● BRIEF:
Find the line in the entries below that contains "Image resolution: width=380, height=2576.". Repeat it exactly, and every line after it through the line that contains "Enter (211, 1355)".

● INPUT:
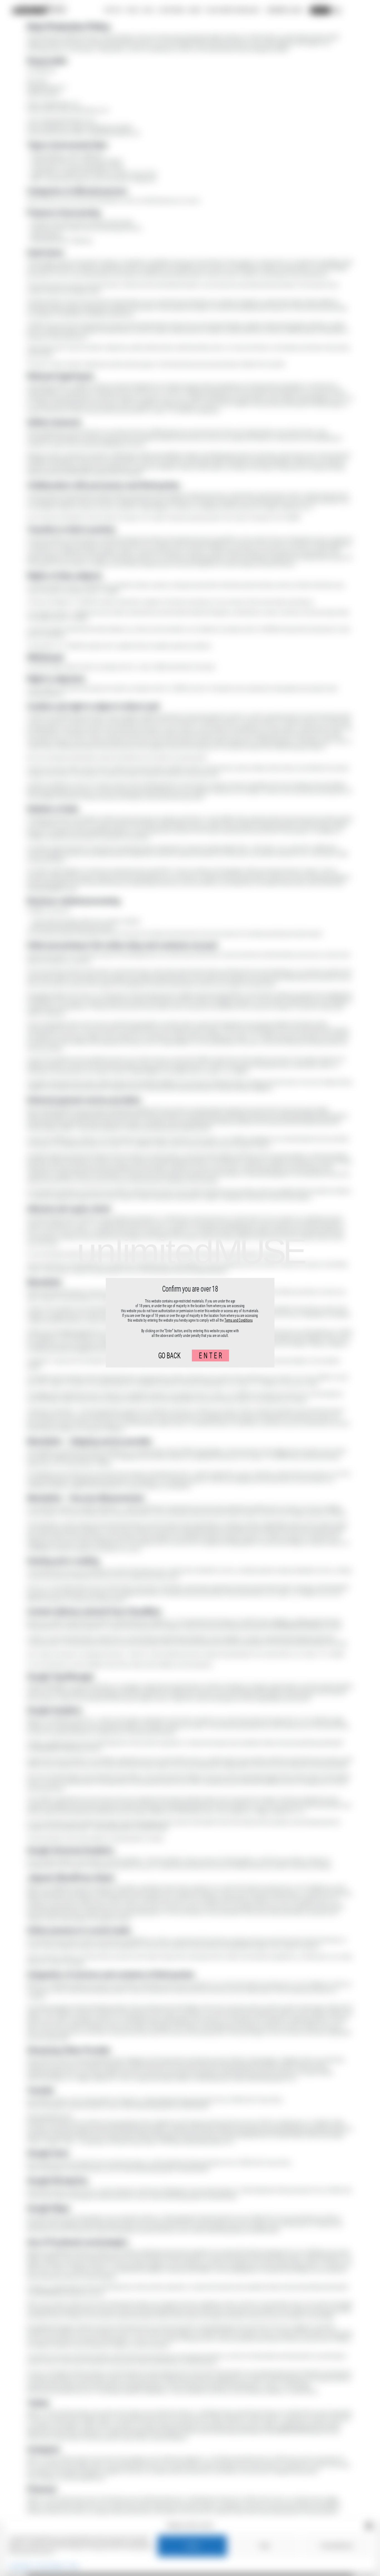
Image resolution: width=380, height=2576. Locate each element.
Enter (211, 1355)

---

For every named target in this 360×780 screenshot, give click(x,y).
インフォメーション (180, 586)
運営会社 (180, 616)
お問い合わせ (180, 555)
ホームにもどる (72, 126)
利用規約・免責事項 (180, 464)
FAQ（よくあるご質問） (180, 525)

==

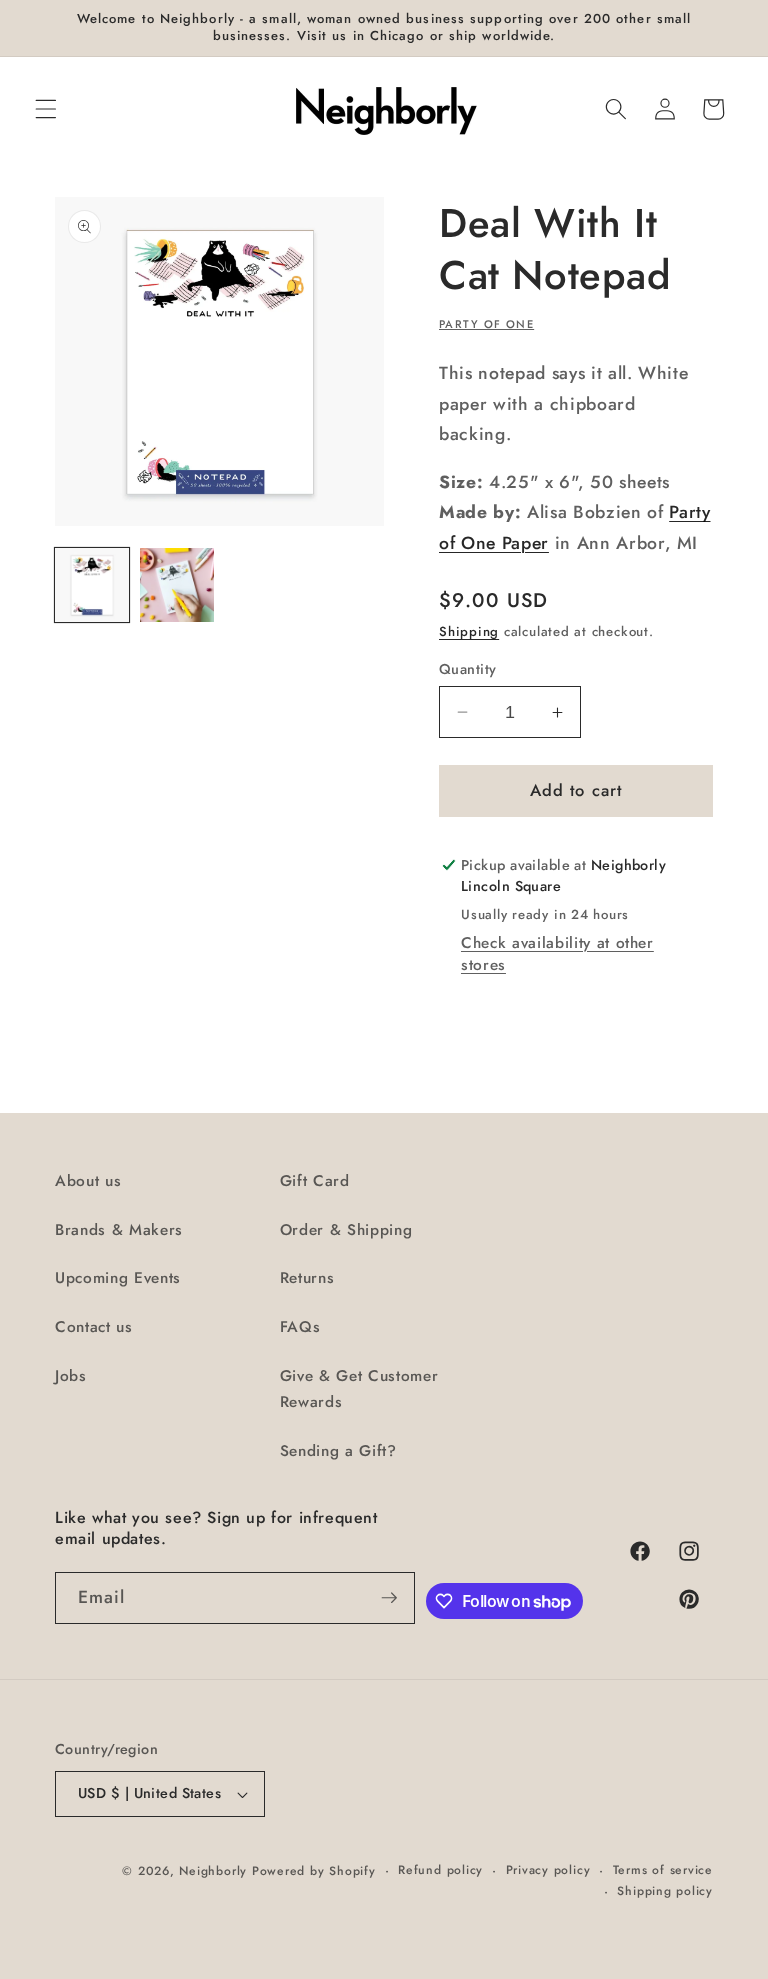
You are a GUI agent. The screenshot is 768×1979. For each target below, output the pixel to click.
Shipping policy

● FINISHED TASK:
Image resolution: width=380, height=2576. Locate each element.
Enter (211, 1355)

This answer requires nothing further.